── Ausgangstext ──

# Schattenschneide



## Sentu89 (29. Dezember 2009)

Hallo Buffed Community,

ich hab eine kleine Frage zu der Epischen Axt Schattenschneide und zwar ist meine Frage ob man diese Axt bereits nach der ersten Quest Die Heiligen und die Verderbten bekommt, oder erst zu einem späteren Quest-Zeitpunkt.

Gruß Calimehtar


----------



## Noxiel (29. Dezember 2009)

http://www.buffed.de/wow/features/5651/Wor...um-Schattengram


----------



## Sentu89 (29. Dezember 2009)

Danke für die rasche Antwort, aber natürlich hab ich die Zusammenfassung von Buffed bereits mehrmals durchgelesen.
Jedoch wird mir nicht klar an welcher stelle ich Schattenschneide als festes Item bekomme da es bereits in der Quest Erfüllt mit unheiliger Macht erwähnt wird dass man mit dieser Waffe Professor Seuchenmord töten muss, aber in der Quest Ein Seelenschmaus hört es sich 
für mich dannach an das man sie erst an dieser Stelle bekommt.

Gruß Calimehtar


----------



## dodrio (29. Dezember 2009)

wo bekommt man die q??


----------



## Gothic_1234 (29. Dezember 2009)

Annehmbar ab Äscherne Verdikt freundlich in ICC


----------

───
── Bereitgestellte Daten ──

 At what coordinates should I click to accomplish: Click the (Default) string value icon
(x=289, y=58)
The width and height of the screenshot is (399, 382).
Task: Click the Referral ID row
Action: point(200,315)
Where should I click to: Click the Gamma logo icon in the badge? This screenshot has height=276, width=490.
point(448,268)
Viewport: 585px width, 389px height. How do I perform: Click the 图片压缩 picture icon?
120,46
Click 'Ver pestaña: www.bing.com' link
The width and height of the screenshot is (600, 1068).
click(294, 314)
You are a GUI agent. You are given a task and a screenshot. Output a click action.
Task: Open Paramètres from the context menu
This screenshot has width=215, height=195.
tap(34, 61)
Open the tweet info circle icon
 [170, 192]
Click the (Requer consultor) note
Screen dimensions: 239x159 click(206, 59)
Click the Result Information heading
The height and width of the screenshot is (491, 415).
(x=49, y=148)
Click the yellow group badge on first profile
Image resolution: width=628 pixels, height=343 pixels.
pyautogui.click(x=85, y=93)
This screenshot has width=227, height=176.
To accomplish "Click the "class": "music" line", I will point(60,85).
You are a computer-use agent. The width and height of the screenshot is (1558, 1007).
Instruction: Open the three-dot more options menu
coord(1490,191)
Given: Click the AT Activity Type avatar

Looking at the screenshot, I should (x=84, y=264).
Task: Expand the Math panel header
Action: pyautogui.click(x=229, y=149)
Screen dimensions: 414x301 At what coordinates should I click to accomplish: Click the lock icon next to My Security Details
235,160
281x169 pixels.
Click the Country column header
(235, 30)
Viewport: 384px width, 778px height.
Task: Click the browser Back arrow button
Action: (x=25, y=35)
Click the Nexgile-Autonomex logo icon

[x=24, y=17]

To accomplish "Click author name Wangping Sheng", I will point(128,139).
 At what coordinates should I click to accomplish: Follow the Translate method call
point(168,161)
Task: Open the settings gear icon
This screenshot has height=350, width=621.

───

▶ _Schriftliche Aufgaben_:
**1.** Ab welchem Ruf bei welcher Fraktion kann man die Quest laut dem Forumsthread zu Schattenschneide annehmen?
**2.** Warum ist Sentu89 im Forumsthread zu Schattenschneide unsicher, an welcher Stelle man die Axt als festes Item bekommt?
Die Daten braucht man zur Bearbeitung nicht.

▶ _Antworten je Aufgabe_:
**1.** Ab „freundlich“ beim Äschernen Verdikt in ICC.

**2.** In der Quest „Erfüllt mit unheiliger Macht“ wird bereits erwähnt, dass man mit dieser Waffe Professor Seuchenmord töten muss. In der Quest „Ein Seelenschmaus“ klingt es für Sentu89 dagegen so, als bekäme man sie erst dort.